How does the +276G>T SNP affect the adiponectin gene function is still an open question. Although a possible effect on gene expression of SNPs with no apparently biological significance cannot be ruled out and, in fact, has been recently reported also for the adiponectin gene,26 it appears more likely that this SNP is in linkage disequilibrium with another mutation either within, or in other genes close to, the adiponectin gene that determines its negative effects. Also in favour of this latter hypothesis is the fact that, in our study, it is the T allele at the +276 SNP that is associated with insulin resistance, whereas, in other reports, the G allele has been associated with features of insulin resistance.12,13 Menzaghi et al12 have previously shown that the +276G>T SNP is in almost complete linkage disequilibrium with an ‘A’ insertion in the 3′ UTR of the adiponectin gene (SNP +2019). 3′ UTR regions are generally recognised to play a central role in the regulation of gene expression,27,28 and the +2019 insertion may disrupt one of the regulatory elements of the adiponectin 3′ UTR region, affecting mRNA processing, translation or degradation. Interestingly, polymorphisms in the 3′ UTR of other genes affecting mRNA stability have recently been associated to insulin resistance.29,30,31 This possibility is also suggested by the observation that two independent studies have shown decreased adiponectin levels associated with genetic variants of the adiponectin gene,12,14 including the +276G>T SNP. Furthermore, the mean serum adiponectin levels measured in a sample of our subjects were lower in carriers of the T allele compared to noncarriers, confirming previous observations12,14 that hypo-adiponectinaemia may be genetically determined.

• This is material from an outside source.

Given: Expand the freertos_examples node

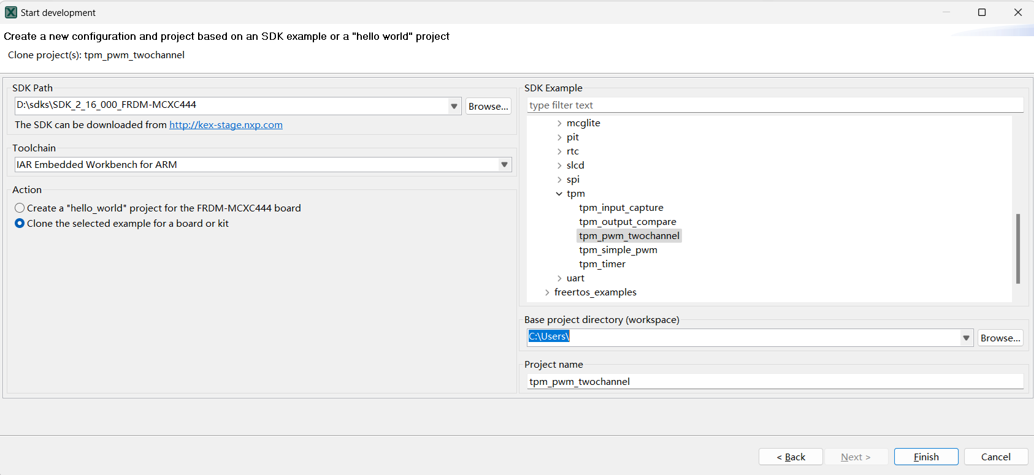Looking at the screenshot, I should tap(547, 292).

Adiponectin serum levels have been demonstrated to be reduced in patients with diabetes, obesity and CAD,1,2,3 suggesting a central role in the mechanisms leading to the metabolic abnormalities present in these disorders. A very recent study in Japanese subjects has demonstrated a strong relationship between serum adiponectin and insulin resistance index, lipids and blood pressure,32 showing, as previously described, lower levels of adiponectin in insulin-resistant subjects. Tschritter et al4 have also demonstrated that adiponectin levels predict insulin sensitivity, independently from body mass, and that inter-individual variability is probably genetically determined. In view of our results, it could be speculated that the adiponectin gene variant, or a mutation in linkage disequilibrium with it, determines lower adiponectin gene expression, causing in turn an increased risk to develop insulin resistance. When obesity ensues, other metabolic factors with much stronger effects are at play, decreasing the influence of the genetic variant.

In summary, we have observed an association between the +276G>T SNP in the adiponectin gene and insulin resistance, particularly among leaner individuals. Also, carriers of the T allele had lower serum adiponectin levels. Further studies aimed at screening for polymorphisms the entire adiponectin gene and other candidate genes located in the 3q27 region and subsequent functional studies of the identified SNPs are warranted to understand the molecular mechanisms of the observed association.